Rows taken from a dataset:
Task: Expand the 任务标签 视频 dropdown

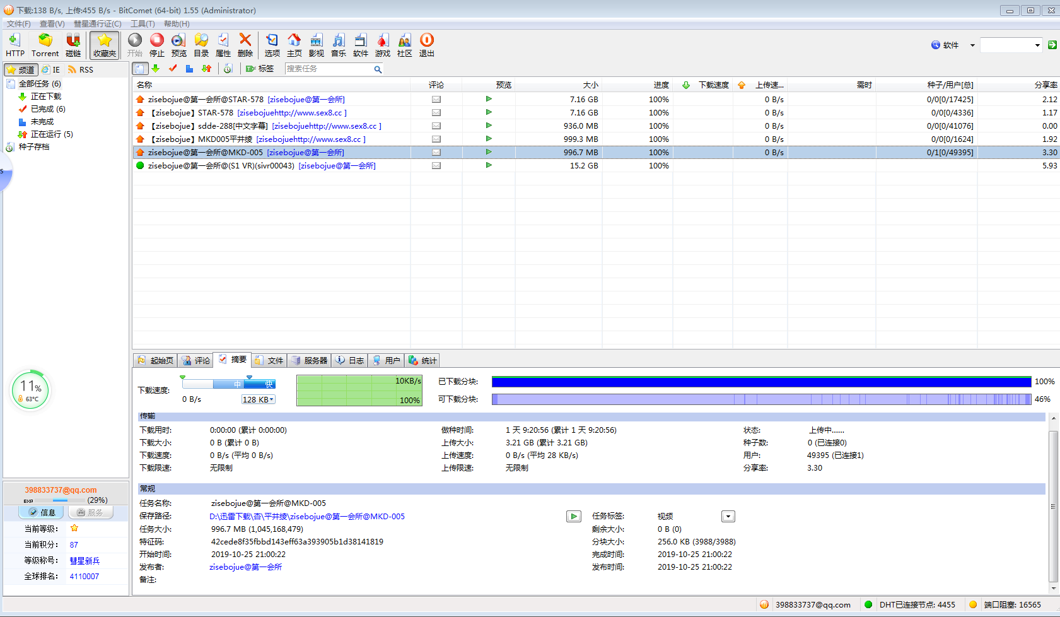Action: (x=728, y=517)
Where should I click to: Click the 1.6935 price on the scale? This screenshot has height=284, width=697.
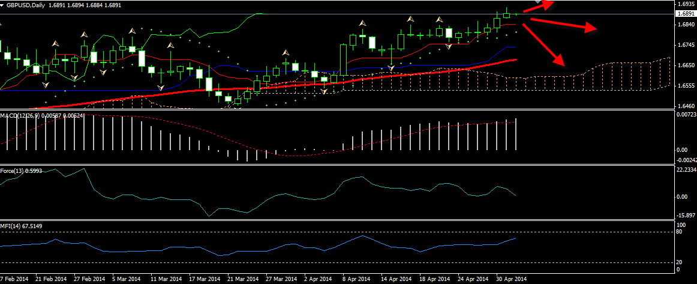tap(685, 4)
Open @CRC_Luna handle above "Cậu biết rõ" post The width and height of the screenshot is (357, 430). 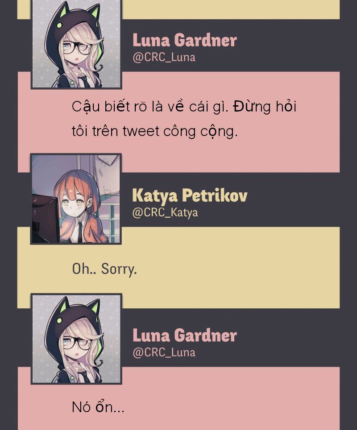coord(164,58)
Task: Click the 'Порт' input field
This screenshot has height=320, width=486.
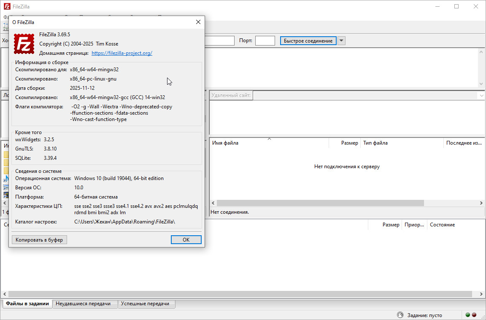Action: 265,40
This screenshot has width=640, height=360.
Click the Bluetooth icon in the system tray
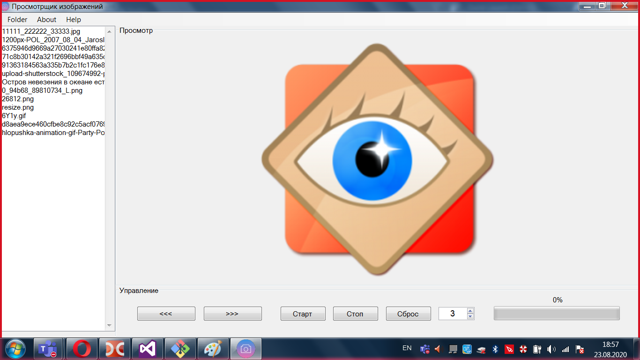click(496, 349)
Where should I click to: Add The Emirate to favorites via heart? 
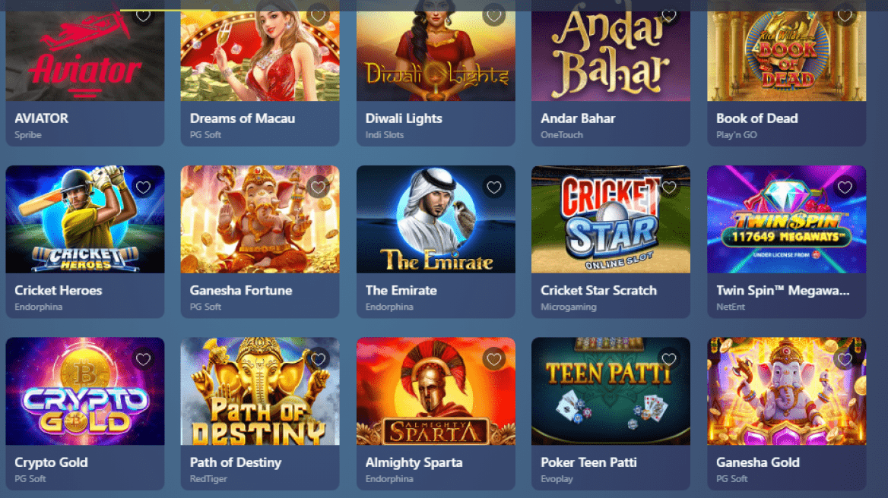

• _THE REQUEST_
List each line in the records above that contains the word "Where".

• _SOLUTION FOR THIS TASK_
Where should I click to: Click the 1.6935 price on the scale? This screenshot has height=284, width=697.
Where should I click to: Add The Emirate to favorites via heart? 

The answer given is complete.